> _What to do_
Copy out word for word the lines of the material below, everything from the line containing "has width=954, height=1235." down to the line containing "This screenshot has width=840, height=486.", with both of those lines included.

Stored data
######

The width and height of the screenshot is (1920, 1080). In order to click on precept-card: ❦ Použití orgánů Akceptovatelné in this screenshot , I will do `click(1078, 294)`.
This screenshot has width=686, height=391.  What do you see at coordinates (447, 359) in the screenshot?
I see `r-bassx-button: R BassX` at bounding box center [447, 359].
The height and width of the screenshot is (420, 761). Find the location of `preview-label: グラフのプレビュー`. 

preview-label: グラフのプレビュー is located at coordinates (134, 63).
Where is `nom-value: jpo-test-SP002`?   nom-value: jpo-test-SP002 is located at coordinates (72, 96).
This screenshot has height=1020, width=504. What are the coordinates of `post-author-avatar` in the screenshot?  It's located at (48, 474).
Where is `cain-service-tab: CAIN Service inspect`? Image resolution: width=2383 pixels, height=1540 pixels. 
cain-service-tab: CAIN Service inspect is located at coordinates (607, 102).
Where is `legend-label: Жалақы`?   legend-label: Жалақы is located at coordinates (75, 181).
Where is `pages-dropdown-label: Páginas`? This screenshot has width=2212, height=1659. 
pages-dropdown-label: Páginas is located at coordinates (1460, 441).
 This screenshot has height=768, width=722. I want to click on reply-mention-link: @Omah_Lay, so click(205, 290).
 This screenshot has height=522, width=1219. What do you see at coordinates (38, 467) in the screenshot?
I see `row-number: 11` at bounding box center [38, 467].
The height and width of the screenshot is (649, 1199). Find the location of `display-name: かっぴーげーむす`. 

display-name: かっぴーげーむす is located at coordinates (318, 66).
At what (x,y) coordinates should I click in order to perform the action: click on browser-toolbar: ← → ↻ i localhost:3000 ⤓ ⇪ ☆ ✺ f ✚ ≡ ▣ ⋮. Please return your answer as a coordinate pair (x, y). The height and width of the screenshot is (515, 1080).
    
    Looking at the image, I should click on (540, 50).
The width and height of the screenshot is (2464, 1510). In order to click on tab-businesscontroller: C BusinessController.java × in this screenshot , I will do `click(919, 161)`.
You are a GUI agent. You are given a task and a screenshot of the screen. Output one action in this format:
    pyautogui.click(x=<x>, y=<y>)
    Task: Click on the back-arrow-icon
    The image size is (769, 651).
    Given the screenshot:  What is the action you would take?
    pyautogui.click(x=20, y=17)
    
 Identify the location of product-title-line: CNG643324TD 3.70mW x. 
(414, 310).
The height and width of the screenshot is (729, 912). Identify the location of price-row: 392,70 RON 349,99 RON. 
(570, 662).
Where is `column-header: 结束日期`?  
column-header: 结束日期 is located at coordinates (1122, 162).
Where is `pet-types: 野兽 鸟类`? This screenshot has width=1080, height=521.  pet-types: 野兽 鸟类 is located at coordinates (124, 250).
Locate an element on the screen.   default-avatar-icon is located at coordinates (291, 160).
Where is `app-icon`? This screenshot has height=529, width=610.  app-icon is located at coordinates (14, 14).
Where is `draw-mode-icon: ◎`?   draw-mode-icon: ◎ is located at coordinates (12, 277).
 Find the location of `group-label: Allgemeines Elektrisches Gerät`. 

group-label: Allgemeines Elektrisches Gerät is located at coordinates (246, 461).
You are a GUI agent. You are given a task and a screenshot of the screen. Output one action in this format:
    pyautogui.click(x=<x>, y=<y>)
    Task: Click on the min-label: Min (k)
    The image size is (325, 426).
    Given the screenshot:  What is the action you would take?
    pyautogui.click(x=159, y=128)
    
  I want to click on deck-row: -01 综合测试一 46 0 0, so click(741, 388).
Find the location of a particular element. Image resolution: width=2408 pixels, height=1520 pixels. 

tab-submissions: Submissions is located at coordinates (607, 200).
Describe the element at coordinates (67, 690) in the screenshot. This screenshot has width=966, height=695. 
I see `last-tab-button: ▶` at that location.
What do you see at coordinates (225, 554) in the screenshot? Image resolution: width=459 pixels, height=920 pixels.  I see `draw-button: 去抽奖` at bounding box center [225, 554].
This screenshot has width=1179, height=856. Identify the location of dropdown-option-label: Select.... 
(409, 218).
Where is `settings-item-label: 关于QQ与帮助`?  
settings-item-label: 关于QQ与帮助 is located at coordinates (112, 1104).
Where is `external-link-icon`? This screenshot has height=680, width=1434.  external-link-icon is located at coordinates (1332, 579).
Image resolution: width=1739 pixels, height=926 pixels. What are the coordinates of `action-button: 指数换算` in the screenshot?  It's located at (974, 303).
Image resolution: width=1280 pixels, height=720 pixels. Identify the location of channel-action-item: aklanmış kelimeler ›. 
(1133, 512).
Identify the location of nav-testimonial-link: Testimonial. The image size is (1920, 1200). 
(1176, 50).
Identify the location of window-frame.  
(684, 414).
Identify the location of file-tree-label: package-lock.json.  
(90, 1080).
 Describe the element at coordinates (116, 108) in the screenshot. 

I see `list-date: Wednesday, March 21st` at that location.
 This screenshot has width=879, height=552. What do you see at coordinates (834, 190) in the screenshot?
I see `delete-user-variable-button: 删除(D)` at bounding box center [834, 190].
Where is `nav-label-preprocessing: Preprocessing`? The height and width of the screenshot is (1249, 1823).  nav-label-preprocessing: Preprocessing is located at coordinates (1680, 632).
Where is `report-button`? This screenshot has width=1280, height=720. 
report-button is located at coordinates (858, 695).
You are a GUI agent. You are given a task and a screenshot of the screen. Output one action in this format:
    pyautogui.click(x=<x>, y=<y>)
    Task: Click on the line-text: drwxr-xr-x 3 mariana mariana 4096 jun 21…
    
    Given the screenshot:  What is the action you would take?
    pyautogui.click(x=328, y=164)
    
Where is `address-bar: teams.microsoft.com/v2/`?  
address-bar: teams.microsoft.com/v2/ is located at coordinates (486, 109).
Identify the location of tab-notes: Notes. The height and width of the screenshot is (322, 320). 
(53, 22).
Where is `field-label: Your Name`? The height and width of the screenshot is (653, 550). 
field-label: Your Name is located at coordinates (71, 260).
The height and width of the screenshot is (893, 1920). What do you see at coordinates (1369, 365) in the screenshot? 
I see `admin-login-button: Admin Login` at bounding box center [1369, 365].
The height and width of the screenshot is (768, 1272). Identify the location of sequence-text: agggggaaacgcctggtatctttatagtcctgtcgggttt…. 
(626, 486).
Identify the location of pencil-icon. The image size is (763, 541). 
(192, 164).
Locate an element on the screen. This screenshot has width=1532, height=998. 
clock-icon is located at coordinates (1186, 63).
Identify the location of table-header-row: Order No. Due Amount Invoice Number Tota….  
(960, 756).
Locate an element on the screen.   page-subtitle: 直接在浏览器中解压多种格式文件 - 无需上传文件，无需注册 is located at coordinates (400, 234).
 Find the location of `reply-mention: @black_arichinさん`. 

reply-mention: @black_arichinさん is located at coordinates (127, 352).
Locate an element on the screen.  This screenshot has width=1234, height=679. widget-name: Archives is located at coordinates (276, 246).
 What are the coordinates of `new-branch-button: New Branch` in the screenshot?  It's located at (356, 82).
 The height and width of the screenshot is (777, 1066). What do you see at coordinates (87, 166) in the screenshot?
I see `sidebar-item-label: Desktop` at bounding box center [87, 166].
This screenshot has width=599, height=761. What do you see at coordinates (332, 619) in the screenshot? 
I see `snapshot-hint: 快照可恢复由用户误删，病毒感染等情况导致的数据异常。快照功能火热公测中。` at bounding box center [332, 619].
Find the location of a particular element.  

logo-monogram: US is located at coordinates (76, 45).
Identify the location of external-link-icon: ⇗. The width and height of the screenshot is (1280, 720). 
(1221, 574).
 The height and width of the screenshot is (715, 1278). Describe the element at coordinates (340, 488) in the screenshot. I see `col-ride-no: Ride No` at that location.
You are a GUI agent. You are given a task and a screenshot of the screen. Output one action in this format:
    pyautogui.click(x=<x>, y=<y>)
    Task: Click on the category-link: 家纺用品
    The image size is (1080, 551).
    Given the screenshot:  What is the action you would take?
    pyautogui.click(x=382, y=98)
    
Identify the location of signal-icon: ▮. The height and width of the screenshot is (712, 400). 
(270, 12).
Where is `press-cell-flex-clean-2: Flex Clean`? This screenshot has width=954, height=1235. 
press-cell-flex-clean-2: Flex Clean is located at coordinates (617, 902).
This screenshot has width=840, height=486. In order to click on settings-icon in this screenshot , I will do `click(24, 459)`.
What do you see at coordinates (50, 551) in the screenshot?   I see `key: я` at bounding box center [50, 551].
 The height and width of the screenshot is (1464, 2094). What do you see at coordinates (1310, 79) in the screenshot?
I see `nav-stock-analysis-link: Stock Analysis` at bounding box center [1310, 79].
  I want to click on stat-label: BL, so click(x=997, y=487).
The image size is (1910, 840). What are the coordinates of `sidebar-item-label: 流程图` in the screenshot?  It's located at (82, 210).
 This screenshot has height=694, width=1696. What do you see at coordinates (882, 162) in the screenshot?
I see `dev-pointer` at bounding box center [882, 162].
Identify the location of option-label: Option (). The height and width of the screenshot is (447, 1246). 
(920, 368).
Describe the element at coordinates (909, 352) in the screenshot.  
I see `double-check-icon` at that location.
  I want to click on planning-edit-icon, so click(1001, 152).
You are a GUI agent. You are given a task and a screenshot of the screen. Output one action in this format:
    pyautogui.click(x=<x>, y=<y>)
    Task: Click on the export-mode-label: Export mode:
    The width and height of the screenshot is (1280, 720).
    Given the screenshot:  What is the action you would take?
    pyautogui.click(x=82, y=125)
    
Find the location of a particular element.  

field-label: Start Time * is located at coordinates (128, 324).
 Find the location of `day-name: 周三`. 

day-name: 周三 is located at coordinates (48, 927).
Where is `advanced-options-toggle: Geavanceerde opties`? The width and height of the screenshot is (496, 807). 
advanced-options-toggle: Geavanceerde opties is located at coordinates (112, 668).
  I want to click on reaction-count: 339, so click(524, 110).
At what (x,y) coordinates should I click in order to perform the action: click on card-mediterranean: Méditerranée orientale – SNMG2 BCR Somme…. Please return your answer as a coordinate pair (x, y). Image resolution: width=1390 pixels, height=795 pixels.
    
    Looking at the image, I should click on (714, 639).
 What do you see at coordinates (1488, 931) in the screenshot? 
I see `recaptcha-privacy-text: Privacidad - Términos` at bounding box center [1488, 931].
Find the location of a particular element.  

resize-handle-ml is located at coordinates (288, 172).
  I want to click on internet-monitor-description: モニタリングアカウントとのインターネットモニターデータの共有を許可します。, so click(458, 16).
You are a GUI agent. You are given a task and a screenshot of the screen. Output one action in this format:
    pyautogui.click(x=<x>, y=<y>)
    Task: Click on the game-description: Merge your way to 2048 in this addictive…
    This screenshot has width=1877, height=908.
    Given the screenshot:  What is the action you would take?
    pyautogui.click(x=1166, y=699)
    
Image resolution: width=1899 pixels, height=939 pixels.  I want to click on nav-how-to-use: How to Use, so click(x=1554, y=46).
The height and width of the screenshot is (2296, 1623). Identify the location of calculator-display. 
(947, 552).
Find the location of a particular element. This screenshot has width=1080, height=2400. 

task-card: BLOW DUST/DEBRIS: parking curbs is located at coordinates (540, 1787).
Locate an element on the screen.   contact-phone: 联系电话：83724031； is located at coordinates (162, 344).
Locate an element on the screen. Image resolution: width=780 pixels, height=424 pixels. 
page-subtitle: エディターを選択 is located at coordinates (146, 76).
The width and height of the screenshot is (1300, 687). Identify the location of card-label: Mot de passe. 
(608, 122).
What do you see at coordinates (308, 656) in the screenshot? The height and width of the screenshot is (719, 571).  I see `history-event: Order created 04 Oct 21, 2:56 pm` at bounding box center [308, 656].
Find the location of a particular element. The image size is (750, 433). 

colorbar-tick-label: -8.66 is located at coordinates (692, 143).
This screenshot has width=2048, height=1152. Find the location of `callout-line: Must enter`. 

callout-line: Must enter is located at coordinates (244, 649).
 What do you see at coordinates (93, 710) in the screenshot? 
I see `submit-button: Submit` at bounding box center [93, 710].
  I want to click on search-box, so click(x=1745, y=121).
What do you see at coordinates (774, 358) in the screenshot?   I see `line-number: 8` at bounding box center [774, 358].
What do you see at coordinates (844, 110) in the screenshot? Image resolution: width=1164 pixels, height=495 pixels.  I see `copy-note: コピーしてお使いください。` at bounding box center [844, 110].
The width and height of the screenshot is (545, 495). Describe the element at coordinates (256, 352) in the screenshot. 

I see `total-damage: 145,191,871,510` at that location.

######

> _Response for this exercise_
Where is `press-cell-flex-clean-2: Flex Clean`? This screenshot has width=954, height=1235. 
press-cell-flex-clean-2: Flex Clean is located at coordinates (617, 902).
This screenshot has width=840, height=486. In order to click on settings-icon in this screenshot , I will do `click(24, 459)`.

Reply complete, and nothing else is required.